How I love Chicago
As a Monitor feature points out, Chicago has been known as “the city that works.” Having lived in the city for many years, I can attest both to its greatness and to the challenges it still faces.
I came to Chicago as a new bride. Two days after our wedding, my husband and I took a 250-mile train trip to Chicago. He had just been released from the Army after serving in the Aleutian Islands during World War II. There we were in this big city without jobs or a place to live. We came here because we felt it was brimming with opportunity and a place to escape small-town interference.
My husband had had little work experience because of having been drafted into the Army upon our graduating from college. While I had done some freelance writing for the Chicago Board of Education, I had no prospects for a full-time job there. Still, this is where we wanted to live.
Later, after I began to study Christian Science, I recognized the truth of this statement in Mary Baker Eddy’s book “Science and Health with Key to the Scriptures”: “Desire is prayer; and no loss can occur from trusting God with our desires, that they may be moulded and exalted before they take form in words and in deeds” (p. 1).
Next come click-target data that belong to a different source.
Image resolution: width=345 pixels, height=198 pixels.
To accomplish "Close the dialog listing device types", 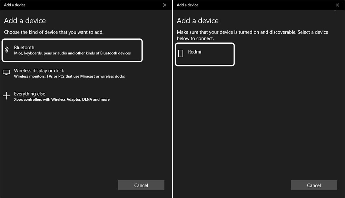I will point(165,5).
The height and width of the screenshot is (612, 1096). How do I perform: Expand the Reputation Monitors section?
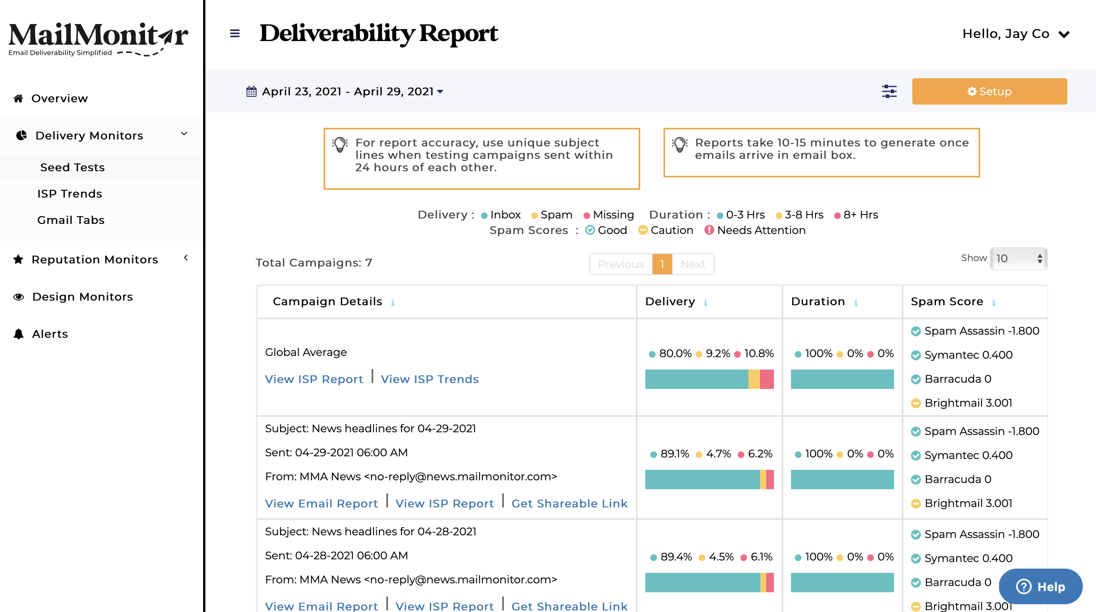186,258
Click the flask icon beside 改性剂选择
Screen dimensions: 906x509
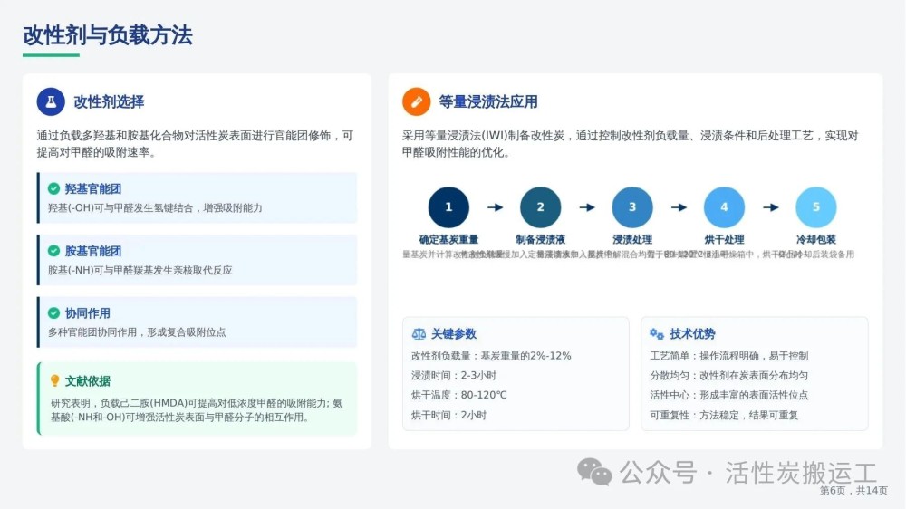point(51,101)
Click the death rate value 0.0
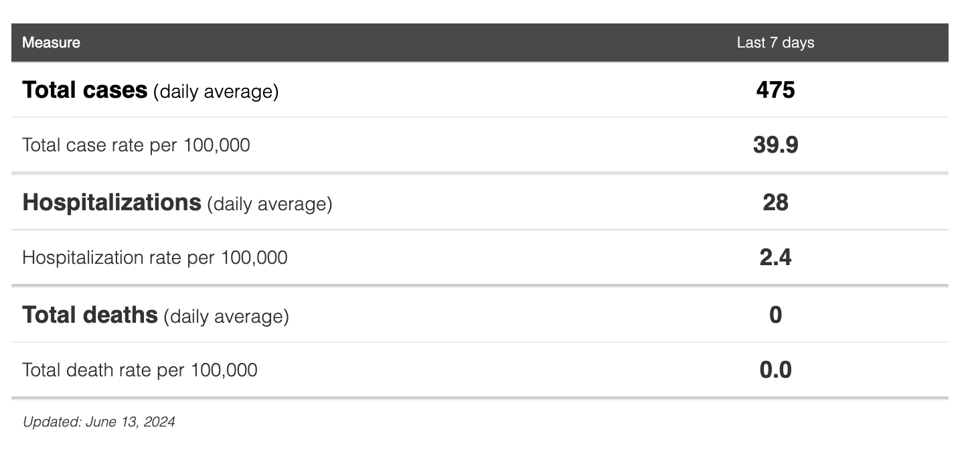 [775, 370]
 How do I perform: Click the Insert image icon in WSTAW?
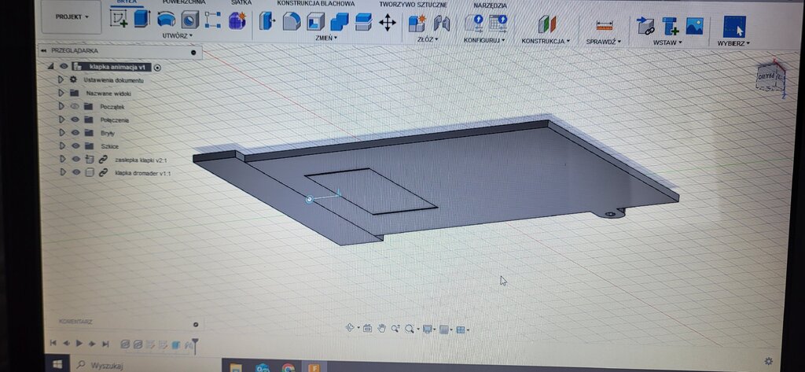tap(694, 25)
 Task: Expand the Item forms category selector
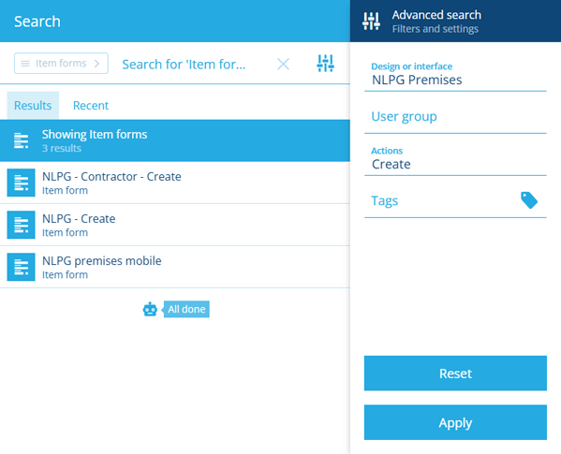point(61,64)
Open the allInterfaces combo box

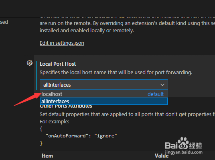pyautogui.click(x=104, y=85)
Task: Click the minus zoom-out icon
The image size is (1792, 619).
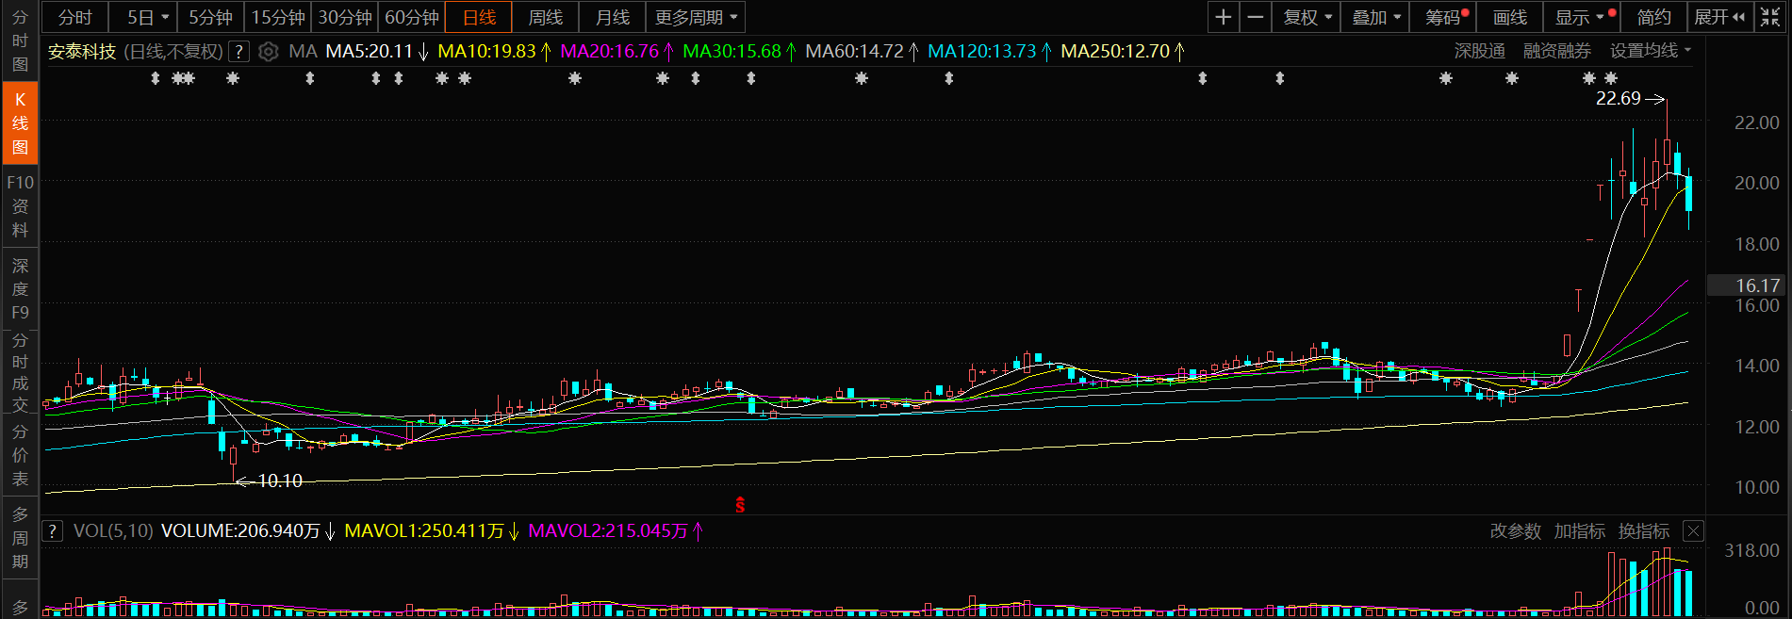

Our desire to be in Chicago may have started out as based on wanting to get away from small-town interference, but as our spiritual understanding increased, our goals were uplifted and turned in a more spiritual direction. Eventually my husband had his own business, and I had useful employment also.
Like any big city, Chicago had – and has – its share of problems. Our study of Christian Science, however, enabled us to see the city in a positive and spiritual light. By clinging to the principles of prayer that Jesus taught, we learned to see signs of God’s omnipresence in the city and discovered that our prayers could help the community.
Today’s cities face big challenges but also have great potential for positive, constructive activity. Urban life can include crime, crumbling neighborhoods, neglected schools, drug abuse, and unemployment. And times of economic recession can hit cities particularly hard. Here again, the spiritual promise of God’s care helps us pray with inspiration. Speaking of “the city of God,” the psalmist sang, “God is in the midst of her ... God shall help her, and that right early” (Ps. 46:5).
Each municipality, large and small, can, through the actions of its citizens, express more qualities of this "city of God," including love, joy, peace, honesty, trust, aspiration. Prayer that acknowledges God’s good, omnipotent control of His creation is needed to keep our cities moving in the right direction. This prayer embraces everyone. Nobody can be left out of the bountiful opportunities that cities provide. Seeing ourselves and one another as the image and likeness of an altogether good God leads to rightful activity and away from criminal and self-destructive behavior.
Many times I’ve seen the power of prayer to transform people and places. It can open the door to change for cities and for people – like my husband and me – who bring their aspirations to these dynamic urban environments.